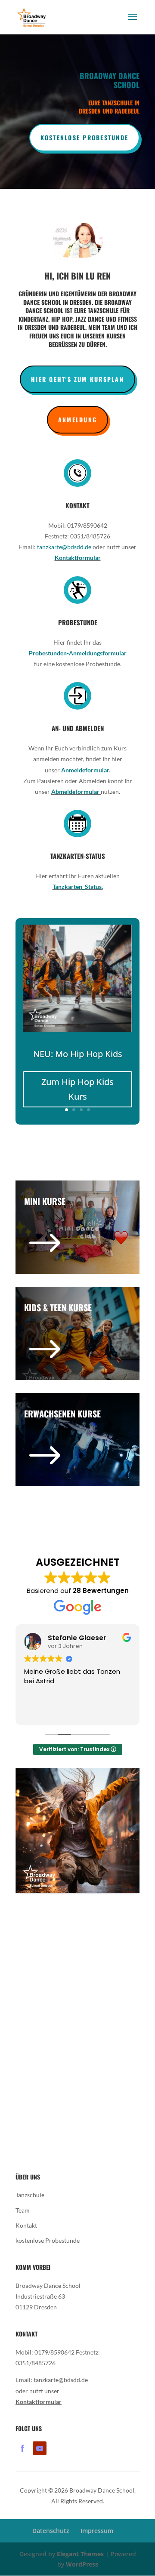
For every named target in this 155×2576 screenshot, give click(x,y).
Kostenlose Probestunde (84, 137)
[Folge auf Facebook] (22, 2448)
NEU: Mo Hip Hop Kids (77, 1054)
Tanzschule (30, 2194)
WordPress (82, 2564)
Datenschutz (50, 2531)
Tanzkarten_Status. (78, 886)
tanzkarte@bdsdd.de (64, 546)
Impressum (97, 2531)
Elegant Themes (80, 2554)
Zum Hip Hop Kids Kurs (77, 1089)
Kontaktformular (78, 557)
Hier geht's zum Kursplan (77, 379)
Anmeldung (77, 419)
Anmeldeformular (85, 770)
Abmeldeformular (76, 791)
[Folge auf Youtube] (39, 2448)
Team (23, 2210)
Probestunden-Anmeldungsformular (78, 653)
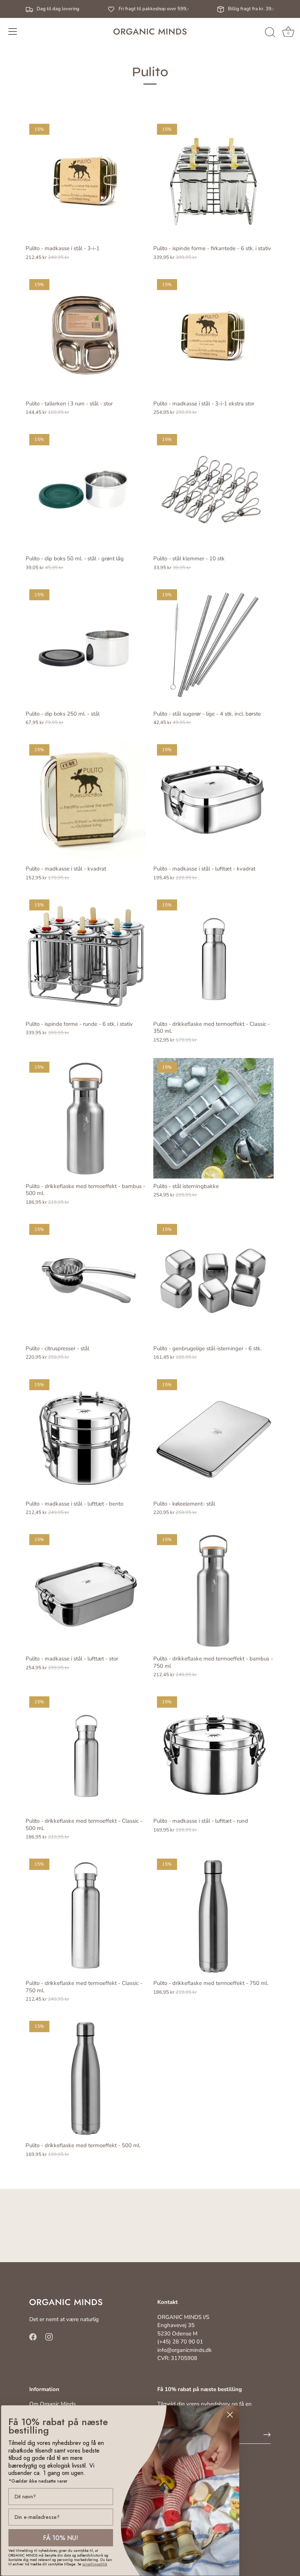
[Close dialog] (230, 2414)
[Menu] (13, 31)
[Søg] (270, 33)
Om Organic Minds (52, 2404)
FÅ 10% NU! (60, 2538)
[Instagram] (49, 2336)
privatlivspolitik (94, 2564)
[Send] (267, 2434)
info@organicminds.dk (184, 2350)
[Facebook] (33, 2336)
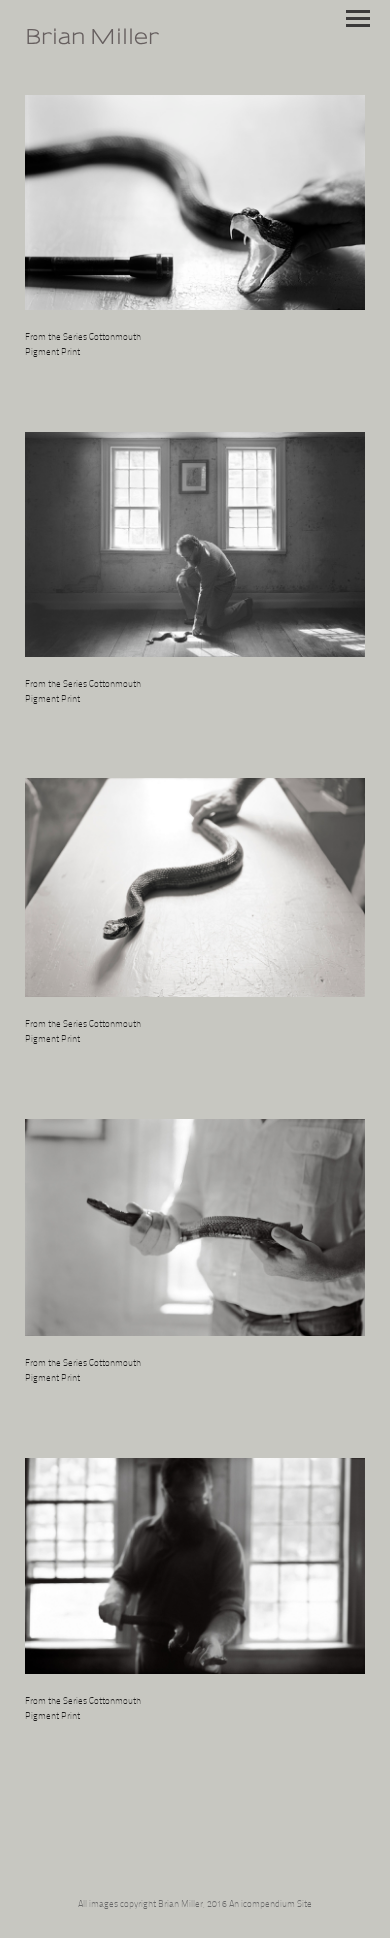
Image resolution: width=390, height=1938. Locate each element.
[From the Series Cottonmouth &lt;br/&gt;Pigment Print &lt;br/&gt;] (195, 202)
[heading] (92, 41)
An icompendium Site (270, 1904)
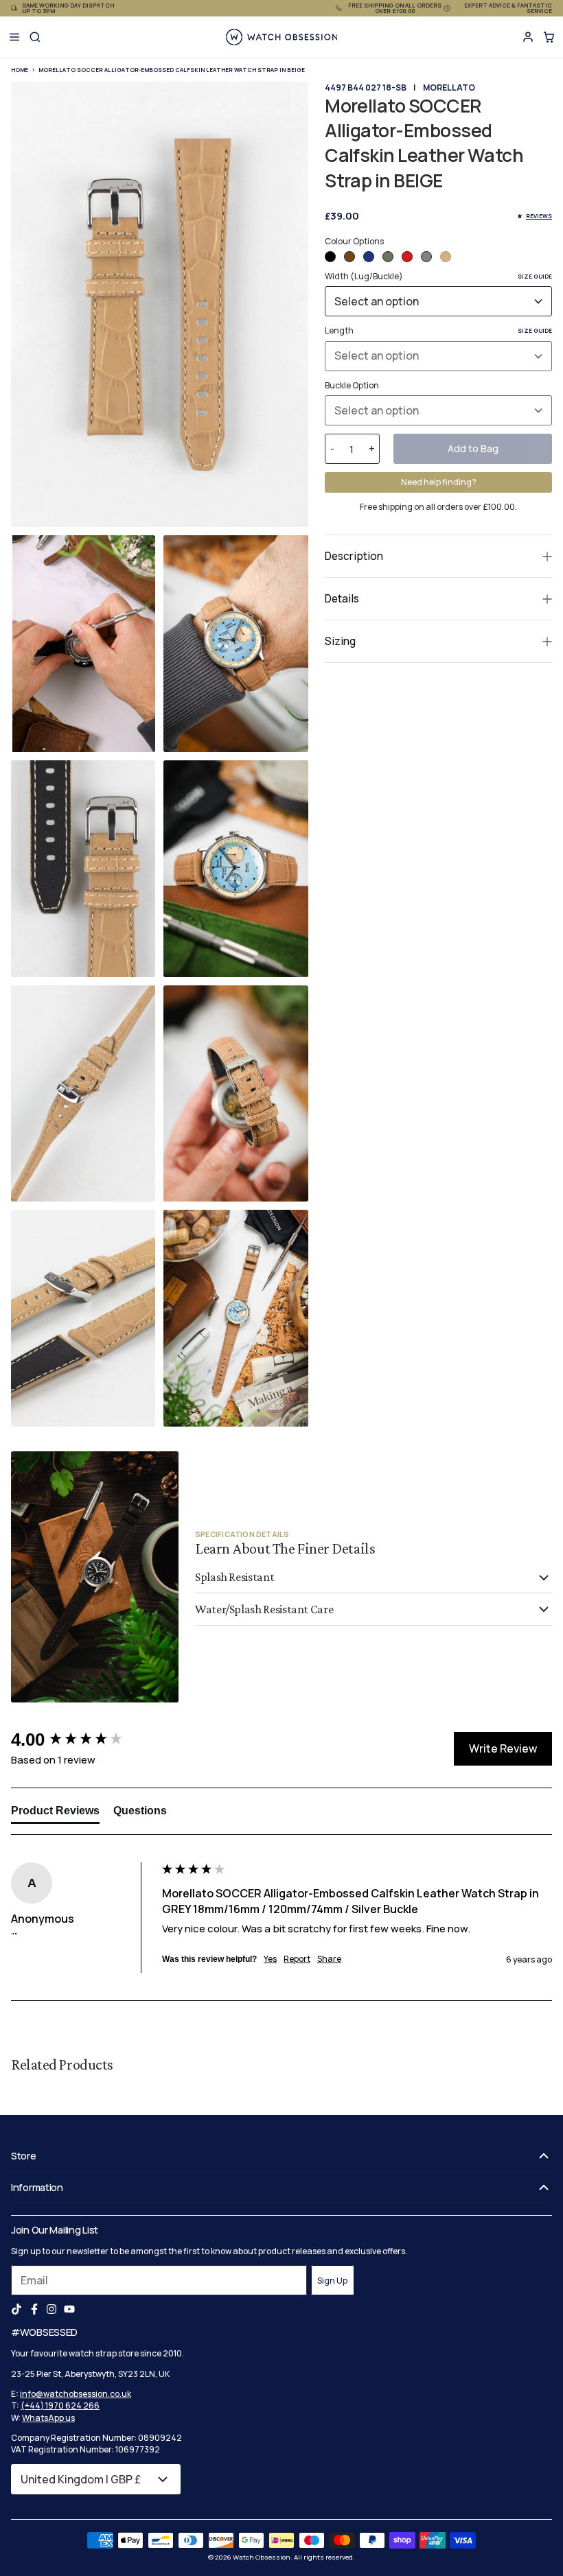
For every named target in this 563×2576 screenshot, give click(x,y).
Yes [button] (270, 1959)
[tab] (55, 1813)
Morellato (449, 87)
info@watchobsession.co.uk (75, 2394)
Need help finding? (438, 482)
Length (438, 330)
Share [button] (329, 1959)
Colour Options (354, 241)
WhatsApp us (48, 2418)
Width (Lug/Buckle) (438, 276)
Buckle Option (352, 385)
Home (19, 69)
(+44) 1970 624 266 (60, 2405)
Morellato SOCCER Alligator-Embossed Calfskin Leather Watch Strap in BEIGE (171, 69)
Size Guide (535, 276)
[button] (330, 256)
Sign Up (332, 2280)
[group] (83, 1739)
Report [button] (297, 1959)
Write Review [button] (503, 1748)
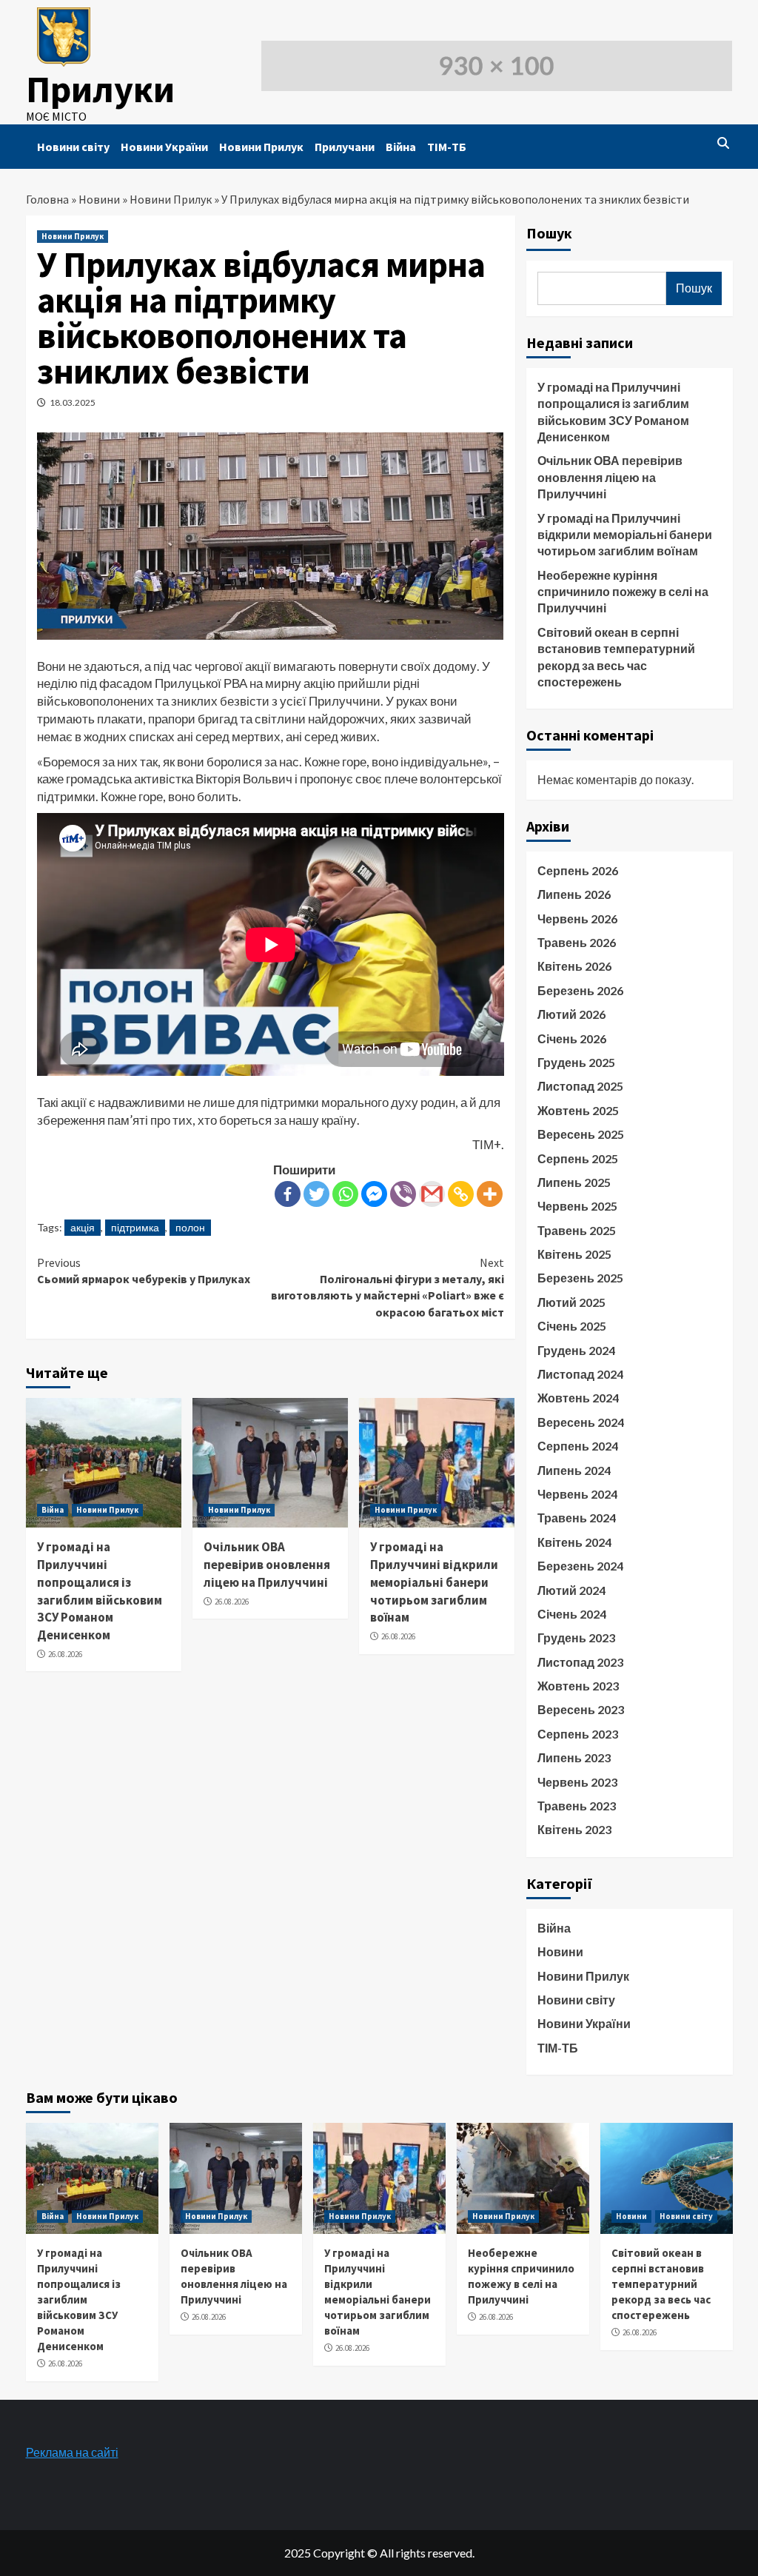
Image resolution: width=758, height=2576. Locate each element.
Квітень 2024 (574, 1542)
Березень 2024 (580, 1566)
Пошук (549, 233)
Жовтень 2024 (578, 1398)
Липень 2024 (574, 1470)
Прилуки (100, 89)
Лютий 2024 (571, 1590)
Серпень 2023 (577, 1734)
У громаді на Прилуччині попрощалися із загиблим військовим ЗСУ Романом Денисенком (99, 1591)
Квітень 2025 (574, 1254)
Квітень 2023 (574, 1829)
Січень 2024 (571, 1614)
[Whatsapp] (345, 1194)
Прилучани (345, 146)
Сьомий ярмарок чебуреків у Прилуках (143, 1270)
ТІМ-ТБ (446, 146)
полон (190, 1227)
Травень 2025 (576, 1230)
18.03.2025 (72, 402)
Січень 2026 (571, 1038)
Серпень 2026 (577, 870)
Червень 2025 (577, 1206)
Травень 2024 (576, 1518)
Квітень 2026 (574, 966)
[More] (490, 1194)
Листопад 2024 (580, 1374)
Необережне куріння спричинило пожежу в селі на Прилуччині (622, 591)
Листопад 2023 (580, 1662)
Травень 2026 (576, 942)
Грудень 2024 (576, 1350)
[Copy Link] (461, 1194)
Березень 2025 (580, 1278)
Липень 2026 (574, 894)
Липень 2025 (574, 1182)
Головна (47, 199)
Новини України (164, 146)
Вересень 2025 (580, 1134)
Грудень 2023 (576, 1637)
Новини (99, 199)
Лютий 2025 (571, 1302)
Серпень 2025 (577, 1158)
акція (82, 1227)
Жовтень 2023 (578, 1686)
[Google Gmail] (432, 1194)
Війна (401, 146)
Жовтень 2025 (578, 1110)
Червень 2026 (577, 918)
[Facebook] (288, 1194)
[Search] (723, 143)
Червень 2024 (577, 1494)
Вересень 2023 (580, 1709)
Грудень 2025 (576, 1062)
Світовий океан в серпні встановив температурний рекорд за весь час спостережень (616, 657)
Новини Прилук (261, 146)
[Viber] (403, 1194)
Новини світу (73, 146)
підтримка (135, 1227)
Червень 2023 (577, 1782)
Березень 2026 (580, 990)
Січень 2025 (571, 1326)
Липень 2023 (574, 1757)
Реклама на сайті (72, 2452)
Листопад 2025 (580, 1086)
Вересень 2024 (580, 1422)
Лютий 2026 (571, 1014)
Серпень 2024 (577, 1446)
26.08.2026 (65, 1654)
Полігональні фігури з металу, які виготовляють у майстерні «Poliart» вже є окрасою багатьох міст (387, 1287)
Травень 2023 (576, 1806)
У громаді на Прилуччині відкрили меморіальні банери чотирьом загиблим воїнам (434, 1582)
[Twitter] (316, 1194)
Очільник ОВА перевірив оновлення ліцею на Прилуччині (267, 1564)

# # #

* **DIRECTIONS**: Leave out every picture and transcribe the remaining entries exactly.

* **EXERCISE ANSWER**:
For every named target in this 155×2576 screenshot, give click(x,y).
Kostenlose Probestunde (84, 137)
[Folge auf Facebook] (22, 2448)
NEU: Mo Hip Hop Kids (77, 1054)
Tanzschule (30, 2194)
WordPress (82, 2564)
Datenschutz (50, 2531)
Tanzkarten_Status. (78, 886)
tanzkarte@bdsdd.de (64, 546)
Impressum (97, 2531)
Elegant Themes (80, 2554)
Zum Hip Hop Kids Kurs (77, 1089)
Kontaktformular (78, 557)
Hier geht's zum Kursplan (77, 379)
Anmeldung (77, 419)
Anmeldeformular (85, 770)
Abmeldeformular (76, 791)
[Folge auf Youtube] (39, 2448)
Team (23, 2210)
Probestunden-Anmeldungsformular (78, 653)
[Close dialog] (230, 2414)
[Menu] (13, 31)
[Søg] (270, 33)
Om Organic Minds (52, 2404)
FÅ 10% NU! (60, 2538)
[Instagram] (49, 2336)
privatlivspolitik (94, 2564)
[Send] (267, 2434)
info@organicminds.dk (184, 2350)
[Facebook] (33, 2336)
Image resolution: width=390, height=1938. Locate each element.
[From the Series Cottonmouth &lt;br/&gt;Pigment Print &lt;br/&gt;] (195, 202)
[heading] (92, 41)
An icompendium Site (270, 1904)
For every named target in this 563×2576 screenshot, give click(x,y).
Yes [button] (270, 1959)
[tab] (55, 1813)
Morellato (449, 87)
info@watchobsession.co.uk (75, 2394)
Need help finding? (438, 482)
Length (438, 330)
Share [button] (329, 1959)
Colour Options (354, 241)
WhatsApp us (48, 2418)
Width (Lug/Buckle) (438, 276)
Buckle Option (352, 385)
Home (19, 69)
(+44) 1970 624 266 (60, 2405)
Morellato SOCCER Alligator-Embossed Calfskin Leather Watch Strap in BEIGE (171, 69)
Size Guide (535, 276)
[button] (330, 256)
Sign Up (332, 2280)
[group] (83, 1739)
Report [button] (297, 1959)
Write Review [button] (503, 1748)
Image resolution: width=758, height=2576. Locate each element.
Квітень 2024 (574, 1542)
Березень 2024 (580, 1566)
Пошук (549, 233)
Жовтень 2024 (578, 1398)
Липень 2024 (574, 1470)
Прилуки (100, 89)
Лютий 2024 (571, 1590)
Серпень 2023 (577, 1734)
У громаді на Прилуччині попрощалися із загиблим військовим ЗСУ Романом Денисенком (99, 1591)
Квітень 2025 (574, 1254)
Квітень 2023 (574, 1829)
Січень 2024 (571, 1614)
[Whatsapp] (345, 1194)
Прилучани (345, 146)
Сьомий ярмарок чебуреків у Прилуках (143, 1270)
ТІМ-ТБ (446, 146)
полон (190, 1227)
Травень 2025 (576, 1230)
18.03.2025 (72, 402)
Січень 2026 (571, 1038)
Серпень 2026 (577, 870)
Червень 2025 (577, 1206)
Травень 2024 (576, 1518)
Квітень 2026 (574, 966)
[More] (490, 1194)
Листопад 2024 (580, 1374)
Необережне куріння спричинило пожежу в селі на Прилуччині (622, 591)
Листопад 2023 (580, 1662)
Травень 2026 (576, 942)
Грудень 2024 (576, 1350)
[Copy Link] (461, 1194)
Березень 2025 (580, 1278)
Липень 2026 (574, 894)
Липень 2025 (574, 1182)
Головна (47, 199)
Новини України (164, 146)
Вересень 2025 (580, 1134)
Грудень 2023 (576, 1637)
Новини (99, 199)
Лютий 2025 (571, 1302)
Серпень 2025 (577, 1158)
акція (82, 1227)
Жовтень 2023 (578, 1686)
[Google Gmail] (432, 1194)
Війна (401, 146)
Жовтень 2025 (578, 1110)
Червень 2026 (577, 918)
[Facebook] (288, 1194)
[Search] (723, 143)
Червень 2024 (577, 1494)
Вересень 2023 (580, 1709)
Грудень 2025 (576, 1062)
Світовий океан в серпні встановив температурний рекорд за весь час спостережень (616, 657)
Новини Прилук (261, 146)
[Viber] (403, 1194)
Новини світу (73, 146)
підтримка (135, 1227)
Червень 2023 (577, 1782)
Березень 2026 (580, 990)
Січень 2025 (571, 1326)
Липень 2023 (574, 1757)
Реклама на сайті (72, 2452)
Листопад 2025 (580, 1086)
Вересень 2024 (580, 1422)
Лютий 2026 (571, 1014)
Серпень 2024 (577, 1446)
26.08.2026 (65, 1654)
Полігональні фігури з металу, які виготовляють у майстерні «Poliart» вже є окрасою багатьох міст (387, 1287)
Травень 2023 (576, 1806)
У громаді на Прилуччині відкрили меморіальні банери чотирьом загиблим воїнам (434, 1582)
[Twitter] (316, 1194)
Очільник ОВА перевірив оновлення ліцею на Прилуччині (267, 1564)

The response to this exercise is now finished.